Functionality to copy s3 file directly to local disk without table intermediate #401

LBragg · 2021-04-03T05:24:11Z

Hi. Thanks for the great package. It's very comprehensive.

I am looking for a function equivalent to boto3's download file (https://boto3.amazonaws.com/v1/documentation/api/latest/reference/services/s3.html#S3.Client.download_file) , which can also be done via the AWS cli using 'cp' -- copying a file from an s3 bucket to a local file location.

I may have missed something in the docs, any help would be great. Thanks!

adambanker · 2021-04-03T16:53:45Z

Thanks for submitting this issue! Unfortunately, we do not currently have a function like that. The only way we currently support downloads is by retrieving the content in binary format and then writing that to a file as shown here: https://github.com/paws-r/paws/blob/main/examples/s3.R#L66 .

I agree that it would be nice to create a function that supports this use case, so we will put this on our to-do list.

hadley · 2021-05-19T11:45:50Z

I'm interested in this functionality too, and I'd be happy to help implementing it.
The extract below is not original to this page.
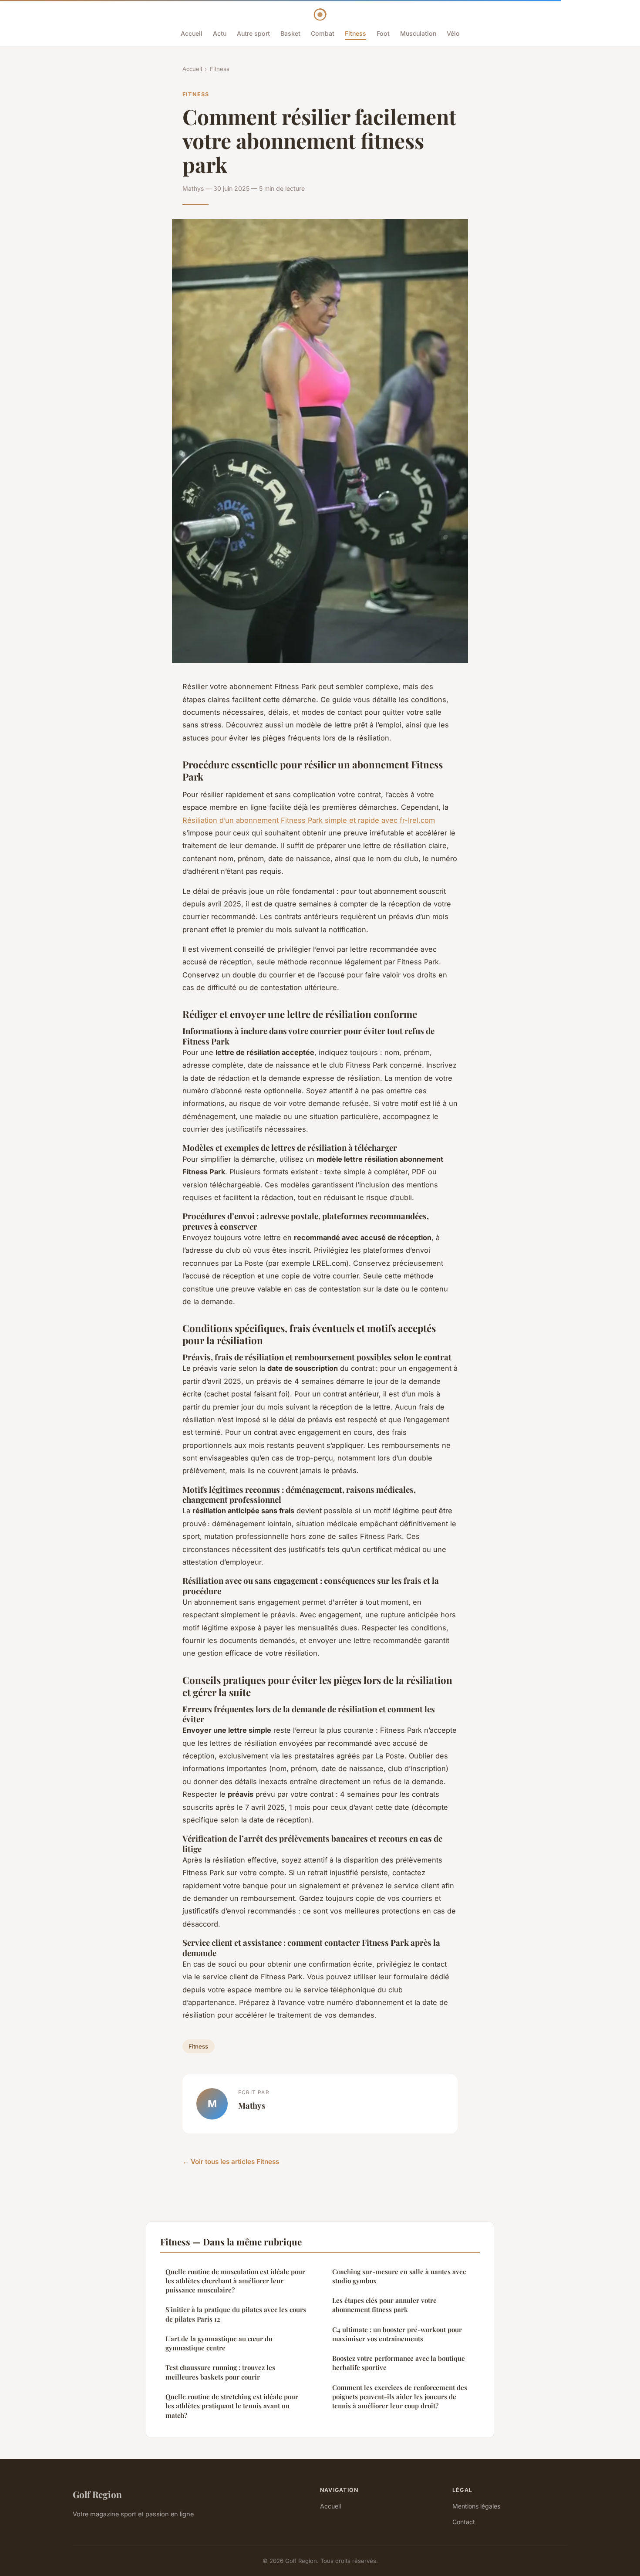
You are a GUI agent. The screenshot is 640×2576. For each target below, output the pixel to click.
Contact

Do you have any existing examples of paws arguments that don't correspond to API arguments?

adambanker · 2021-05-19T12:36:26Z

I added the functionality in #408 but it is not available to use yet - but should be soon. That pull request adds the custom download_file function to our sdk generator package - make.paws. The next time we regenerate the paws packages, that function will be added to paws.storage, and therefore available to easily install.

If you would like to use the functionality before then, you can pull the latest version of main, and regenerate the packages using the makefile - make install. However, we were planning on regenerating the packages this week anyway, so it should be available soon without having to do that.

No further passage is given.